__WORK INSTRUCTIONS__. Only a slice of the listing below is wanted. Retype the lines from the one containing "The width and" through the one containing "Given: Open the notification bell icon", exactly, both ends included.

__DATA EXTRACT__.
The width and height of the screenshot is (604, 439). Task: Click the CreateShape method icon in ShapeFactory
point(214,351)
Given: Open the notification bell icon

* * *

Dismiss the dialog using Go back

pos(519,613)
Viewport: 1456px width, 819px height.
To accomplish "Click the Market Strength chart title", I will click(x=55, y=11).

__RESPONSE BOX__.
The width and height of the screenshot is (604, 439). Task: Click the CreateShape method icon in ShapeFactory
point(214,351)
Given: Open the notification bell icon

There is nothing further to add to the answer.